Einmal im Jahr findet auf dem Areal der Geheimnis umwitterten Teststrecke in Ehra-Lessin der große „Jahrmarkt“ der Konzern-Forschung statt, bei dem den Führungskräften die neusten Technologien präsentiert werden. Im Nachgang an die dreitägige Veranstaltung hatten dann noch rund 50 Journalisten die Gelegenheit, sich zumindest einen Einblick zu verschaffen, was sich in Wolfsburg hinter ansonsten verschlossenen Labortüren tut.
Lighthouse-Projekt läuft seit vier Jahren
Erstmals auch auf der Teststrecke zu erleben waren dabei die Protoypen von zwei vielversprechenden Motorentwicklungen, mit denen aktuelle Verbrauchswerte signifikant reduziert werden können, beim Benziner um über 20 Prozent, beim Diesel gar um 25 bis 30 Prozent. Das wohl bemerkt unter Real-Drive-Gesichtspunkten.
Beide Entwicklungen wurden vor vier Jahren, also noch vor Bekanntwerden des Abgasskandals im Rahmen des C02-Lighthouse-Projektes gestartet und haben das Ziel, eben di e C02-Emissionen nochmals deutlich zu drücken.
Einspritzdruck von 3.000 bar
Auch auf der Diesel-Seite haben Motorenforscher das Potenzial für weitere Verbrauchsreduzierung ausgelotet. Dabei war gleichzeitig wichtig, die NOx-Emissionen im Praxisbetrieb nachhaltig zu senken. Beides sei in überzeugender Weise gelungen, heißt es von VW-Seite. Basis des Dieselmotors bildet ein Dreizylinder mit 1,5 Liter Hubraum. Er ist mit einem weiterentwickelten Brennraum und neuen Kolben sowie vollvariablem Ventiltrieb an Ein- und Auslassseite, umfangreichen Paketen zur Reibungsreduktion, Wärmespeicher und variablem Kühlkreislauf ausgestattet. Der Einspritzdruck liegt hier bei kaum noch vorstellbaren 3.000 bar. Für weitere Vorteile sorgt ein mit 48 Volt betriebener elektrischer Booster sowie ein 48V-Hybridsystem. Das Einsparpotenzial ist mehr als beachtlich: Mit 25-30 Prozent reduzierten CO2-Emissionen habe man einen aktuellen Golf mit diesem Triebwerk auf der Normrunde bewegt. Für den Konzern besonders vielversprechend: Die gezeigten Technologien lassen sich dabei uneingeschränkt auf andere Pkw-Diesel übertragen. Gegenüber AUTOMOBIL PRODUKTION sagte Entwicklungsvorstand Ulrich Eichhorn, dass dieser Motor eine wichtige Rolle bei einem Revival des Diesel spielen könne.

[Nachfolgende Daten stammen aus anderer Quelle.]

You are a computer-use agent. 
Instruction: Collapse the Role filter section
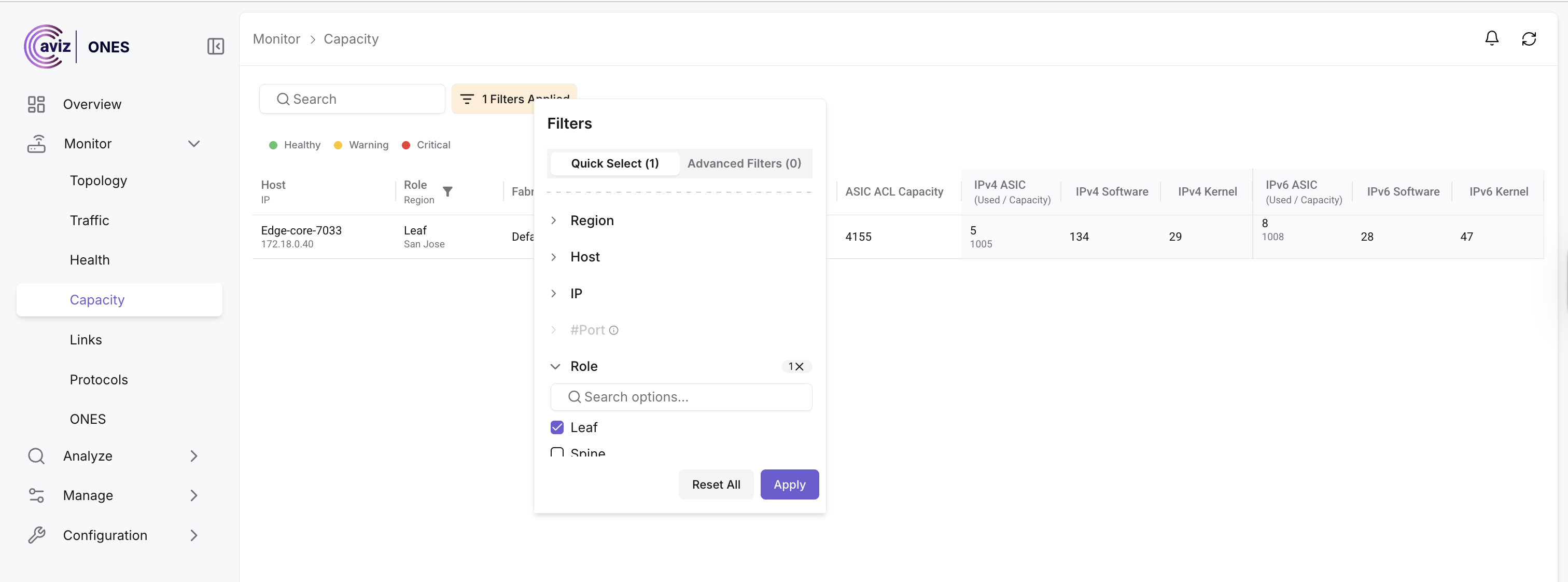tap(555, 367)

Allerdings hält man sich beim Autobauer derzeit stark zurück bezüglich weiterer Perspektiven auch dieses Motors. Angesichts der keineswegs ausgestandenen Folgen des Dieselskandals sehe man aktuell keine Chance, das Thema in der Öffentlichkeit zu platzieren: „VW braucht derzeit nicht mit neuen Dieselzhemen zu kommen“, sagt ein Sprecher hinter vorgehaltener Hand in resignativer Selbsterkenntnis.
Nicht weniger vielversprechend lesen sich die Resultate mit Blick auf das parallel laufende Lighthouse-Projekt für den Benziner bei dem man - zunächst ohne Rücksicht auf Kosten – alle derzeit denkbaren Effizienztechnologien integriert. Als Forschungsmotor entstanden ist hier ein hochverdichteter Ottomotor mit variablem Verdichtungsverhältnis, zentral positionierten Einspritzventilen, einer voll variablen Ventilsteuerung an Ein- und Auslassseite, gekühlter Abgasrückführung und einem Otto-Partikelfilter. Das dazugehörige 48 Volt-Hybridsystem arbeitet mit einem zehn Kilowatt starken Elektro-Motor. Das Potenzial ist beträchtlich: Um über 20 Prozent kann dieser Antriebstrang den CO2-Ausstoß gegenüber einem vergleichbar motorisierten Fahrzeug reduzieren.
Ob die Projekte den Sprung von der Forschung in die Entwicklung schaffen, wird jetzt in einer nächsten Stufe ermittelt. Knackpunkt könnten die Kosten sein, wie sich angesichts der extrem aufwändigen Technologien erahnen lässt. VW gibt sich noch zugeknöpft, man spricht aber von Ergebnissen, die eine weitere Entwicklung lohnenswert erscheinen lassen.